Il presidente di Confturismo-Confcommercio ha concluso annunciando che nei prossimi giorni verrà completata “l’elaborazione di schede progettuali focalizzate tanto sugli investimenti quanto sulle riforme necessarie, con le quali intendiamo contribuire al lavoro del Governo ma la condizione fondamentale è che vengano subito istituiti, con tutta la trasparenza che occorre, tavoli ai quali i nostri progetti possano essere presentati, valutati e messi a sistema con gli altri, per non perdere l’occasione fondamentale che il pacchetto NextgenerationEU rappresenta”.

Il rilancio del Paese passa dallo sviluppo di un turismo che sia realmente sostenibile. E per raggiungere questo risultato, l’Italia dovrà dimostrare di saper rigenerare il proprio tessuto urbano, sia nelle grandi città che nei borghi minori. Una vera e propria rivoluzione che non può fare a meno della componente fondamentale e qualificante dell’offerta turistica nazionale: i 300mila pubblici esercizi, fiore all’occhiello del sistema Italia e terminale ultimo di una filiera d’eccellenza quale è l’agroalimentare. Questa, in sintesi, la posizione della Fipe, espressa dal vicepresidente vicario Matteo Musacci, in un’audizione davanti alle commissioni Bilancio e Politiche dell’Unione europea del Senato sul Piano nazionale di ripresa e resilienza. Per questo, ha spiegato Musacci, è indispensabile che il Recovery Plan punti con coraggio sulla valorizzazione dei pubblici esercizi. In particolare su tre aspetti: giovani, donne e digitalizzazione.
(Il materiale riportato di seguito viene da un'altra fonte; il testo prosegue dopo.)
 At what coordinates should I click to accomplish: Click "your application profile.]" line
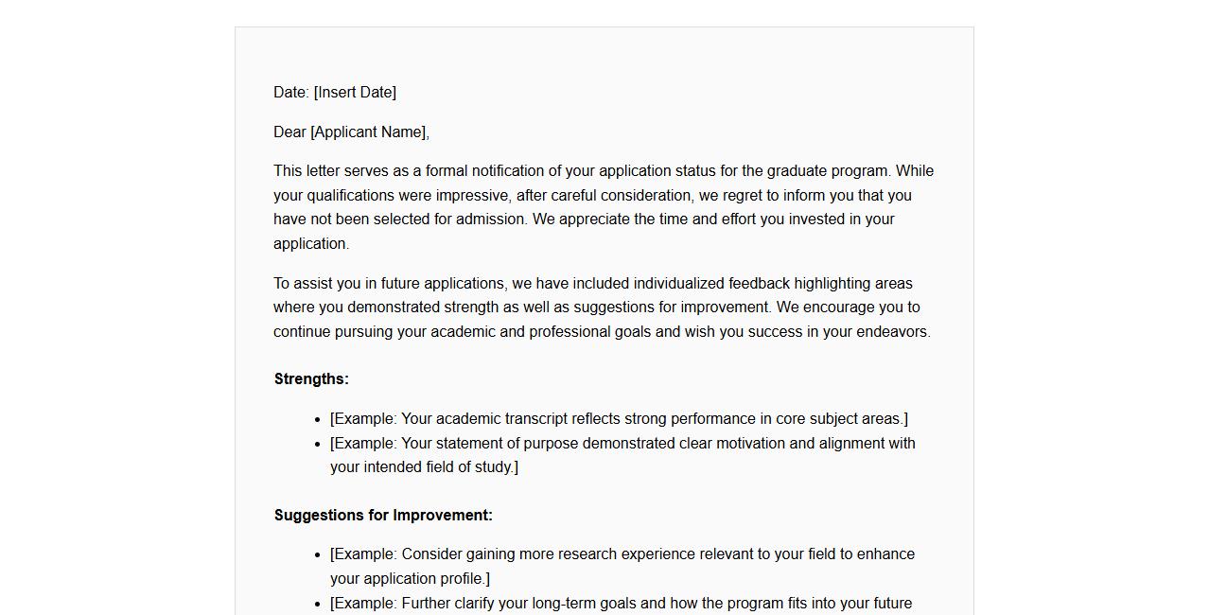[x=410, y=579]
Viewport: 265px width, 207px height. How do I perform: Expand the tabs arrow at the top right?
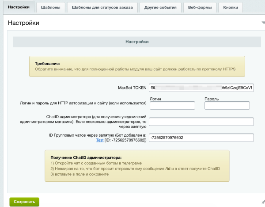(263, 22)
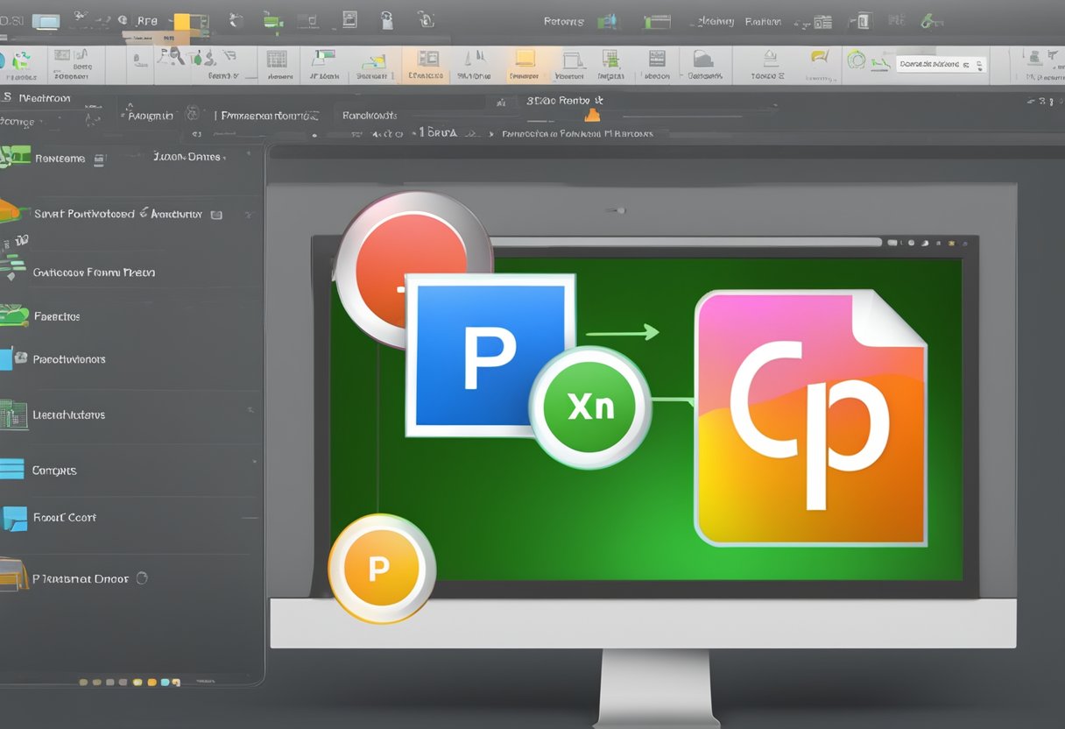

“Negli ultimi dieci anni – ha sottolineato il vicepresidente vicario – il settore dei pubblici esercizi ha fatto registrare i tassi di crescita occupazionale più alti, soprattutto nelle aree del Paese maggiormente in difficoltà. Oggi la metà dei ristoranti è gestito da imprenditrici donne e il 20% circa dei giovani che decide di mettersi in proprio, soprattutto in Calabria e Campania, sceglie di puntare su un locale. Abbiamo il dovere di investire su questi giovani, fornendo loro le competenze manageriali da affiancare a quelle professionali già presenti tra gli addetti del settore, per sviluppare un’offerta di qualità così alta da far tornare i turisti nelle nostre città. Non dimentichiamoci che la cucina è il secondo fattore di scelta dell’Italia come destinazione turistica da parte degli stranieri ed è il primo motivo per il quale poi vi ritornano. Uno strumento di soft power con ricadute economiche tutt’altro che immateriali, dato che gli stranieri spendono oltre 8 miliardi di euro in servizi di ristorazione e gli italiani altri 12 miliardi l’anno”.

“È anche necessario – ha aggiunto Musacci – dare impulso alla produttività dei pubblici esercizi, sostenendo la patrimonializzazione delle imprese che ora sono troppo esposte con banche e fornitori. Così come è necessario incentivare la transizione digitale dei servizi legati alla ristorazione e la riqualificazione energetica dei locali. Non si tratta solo di ristoranti, ma di veri e propri presidi territoriali, indispensabili a rendere vivibili le nostre città”.